ECLI:NL:GHAMS:2014:3148
Gerechtshof Amsterdam
- Hoger beroep
- M. Wigleven
- A.V.T. de Bie
- R.G. Kemmers
- Rechtspraak.nl
Vervangende toestemming voor verhuizing met kinderen na scheiding
In deze zaak gaat het om een hoger beroep tegen een beschikking van de rechtbank Noord-Holland, waarin vervangende toestemming is verleend aan de vrouw om met de kinderen te verhuizen naar [b]. De man, die in hoger beroep is gekomen, betwist de beslissing van de rechtbank en verzoekt om de vrouw niet-ontvankelijk te verklaren in haar verzoeken, dan wel deze af te wijzen. De vrouw heeft op haar beurt de bestreden beschikking verdedigd en stelt dat de verhuizing noodzakelijk is voor haar en de kinderen.
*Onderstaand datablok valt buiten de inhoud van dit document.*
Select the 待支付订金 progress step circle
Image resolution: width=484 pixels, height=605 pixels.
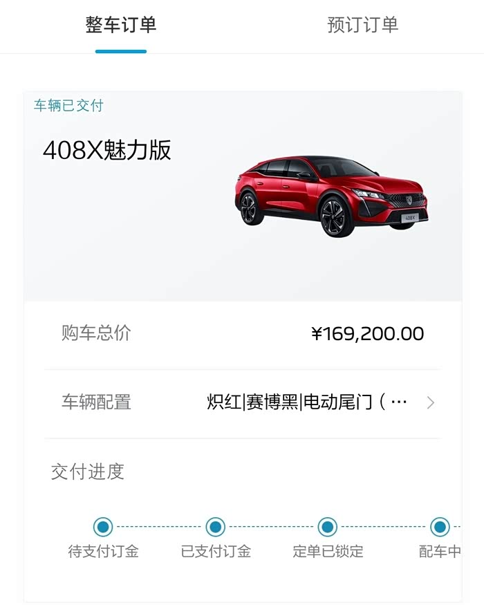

De feiten van de zaak zijn als volgt: partijen hebben van medio 2005 tot medio 2013 een relatie gehad en hebben samen twee kinderen. Na de beëindiging van de relatie heeft de vrouw op 3 januari 2014 met de kinderen naar [b] verhuisd. De rechtbank heeft in haar beschikking geoordeeld dat de verhuizing in het belang van de kinderen is, en dat de vrouw voldoende redenen heeft aangevoerd voor de verhuizing. De man is van mening dat de belangen van de kinderen zich verzetten tegen de verhuizing en dat de rechtbank ten onrechte heeft overwogen dat de verhuizing een geringe invloed heeft op het contact tussen hem en de kinderen.
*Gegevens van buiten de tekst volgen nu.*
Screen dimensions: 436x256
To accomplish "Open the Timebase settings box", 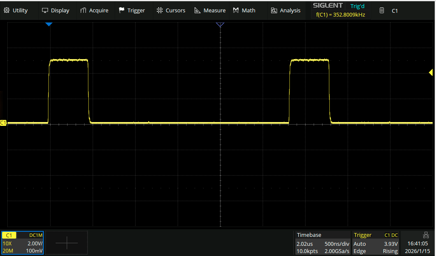I will [323, 243].
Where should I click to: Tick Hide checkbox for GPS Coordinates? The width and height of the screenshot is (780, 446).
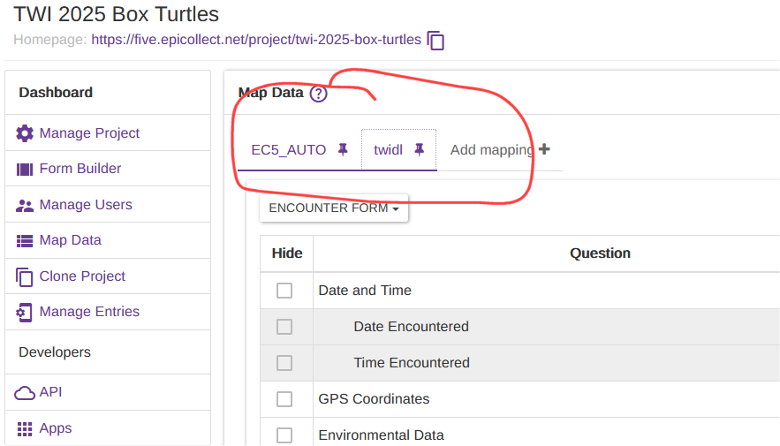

Het hof heeft de zaak beoordeeld aan de hand van artikel 1:253a lid 1 van het Burgerlijk Wetboek, dat de rechter verplicht om in geschillen omtrent gezamenlijk gezag een beslissing te nemen die in het belang van het kind wenselijk is. Het hof heeft vastgesteld dat de vrouw voldoende aannemelijk heeft gemaakt dat de verhuizing noodzakelijk is, mede gezien de impact van de relatieproblemen op haar en de kinderen. De Raad voor de Kinderbescherming heeft geadviseerd de bestreden beschikking te bekrachtigen, waarbij het belang van continuïteit in de verzorging van de kinderen is benadrukt.
Uiteindelijk heeft het hof geoordeeld dat het belang van de vrouw en de kinderen om in [b] te blijven zwaarder weegt dan het belang van de man bij een terugkeer naar [a]. Het hof bekrachtigt de beschikking van de rechtbank en wijst het verzoek van de man af.